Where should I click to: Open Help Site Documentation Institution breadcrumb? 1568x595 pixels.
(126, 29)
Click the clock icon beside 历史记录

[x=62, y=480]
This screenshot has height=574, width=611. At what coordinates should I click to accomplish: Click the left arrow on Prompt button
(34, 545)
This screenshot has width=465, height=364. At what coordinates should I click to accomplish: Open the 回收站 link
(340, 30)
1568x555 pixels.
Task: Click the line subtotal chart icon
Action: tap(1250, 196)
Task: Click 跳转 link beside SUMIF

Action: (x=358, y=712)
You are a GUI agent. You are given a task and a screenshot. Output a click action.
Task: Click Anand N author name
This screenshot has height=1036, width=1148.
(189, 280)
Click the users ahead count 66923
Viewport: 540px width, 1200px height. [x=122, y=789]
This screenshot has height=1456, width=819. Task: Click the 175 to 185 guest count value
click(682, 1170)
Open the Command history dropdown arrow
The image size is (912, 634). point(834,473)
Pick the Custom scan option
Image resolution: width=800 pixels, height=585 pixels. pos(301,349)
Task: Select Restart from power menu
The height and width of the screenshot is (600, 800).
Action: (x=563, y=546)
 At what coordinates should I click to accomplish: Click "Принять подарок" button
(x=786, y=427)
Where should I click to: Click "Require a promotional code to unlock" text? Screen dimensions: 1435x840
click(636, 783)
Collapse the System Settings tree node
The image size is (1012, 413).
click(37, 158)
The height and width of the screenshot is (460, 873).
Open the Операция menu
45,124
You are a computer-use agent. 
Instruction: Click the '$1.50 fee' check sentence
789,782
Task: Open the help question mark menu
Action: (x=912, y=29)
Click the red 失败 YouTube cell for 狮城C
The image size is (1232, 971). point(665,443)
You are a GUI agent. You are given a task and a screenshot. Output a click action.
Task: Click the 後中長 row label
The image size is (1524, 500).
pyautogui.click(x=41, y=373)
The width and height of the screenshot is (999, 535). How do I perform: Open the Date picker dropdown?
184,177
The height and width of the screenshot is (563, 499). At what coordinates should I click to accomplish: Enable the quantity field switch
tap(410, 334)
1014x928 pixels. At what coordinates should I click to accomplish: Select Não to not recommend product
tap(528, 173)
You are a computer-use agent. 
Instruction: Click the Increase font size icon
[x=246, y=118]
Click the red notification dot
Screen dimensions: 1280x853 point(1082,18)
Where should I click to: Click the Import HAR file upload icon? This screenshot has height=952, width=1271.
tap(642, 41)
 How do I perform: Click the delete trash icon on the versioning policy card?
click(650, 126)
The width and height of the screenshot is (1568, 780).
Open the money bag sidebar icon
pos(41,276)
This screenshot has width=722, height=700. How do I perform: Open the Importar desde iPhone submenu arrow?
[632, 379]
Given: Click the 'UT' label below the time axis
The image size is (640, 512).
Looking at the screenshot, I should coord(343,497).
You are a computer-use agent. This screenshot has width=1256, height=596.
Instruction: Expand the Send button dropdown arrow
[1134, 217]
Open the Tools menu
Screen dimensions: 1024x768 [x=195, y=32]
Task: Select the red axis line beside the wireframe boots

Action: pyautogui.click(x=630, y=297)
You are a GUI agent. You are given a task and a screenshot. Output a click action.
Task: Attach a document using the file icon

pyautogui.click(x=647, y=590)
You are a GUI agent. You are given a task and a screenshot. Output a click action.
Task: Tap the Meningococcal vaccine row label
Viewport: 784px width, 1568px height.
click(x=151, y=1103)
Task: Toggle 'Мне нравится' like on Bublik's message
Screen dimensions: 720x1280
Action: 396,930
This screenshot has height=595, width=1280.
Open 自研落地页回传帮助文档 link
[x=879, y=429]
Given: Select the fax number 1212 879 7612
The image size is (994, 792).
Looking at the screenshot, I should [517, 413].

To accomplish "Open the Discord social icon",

----

- [Your instructions] Output exactly the lines from the one holding "Open 自研落地页回传帮助文档 link" to the end of the material above, with both ends included.

- [Expected answer]
Open 自研落地页回传帮助文档 link
[x=879, y=429]
Given: Select the fax number 1212 879 7612
The image size is (994, 792).
Looking at the screenshot, I should [517, 413].

To accomplish "Open the Discord social icon",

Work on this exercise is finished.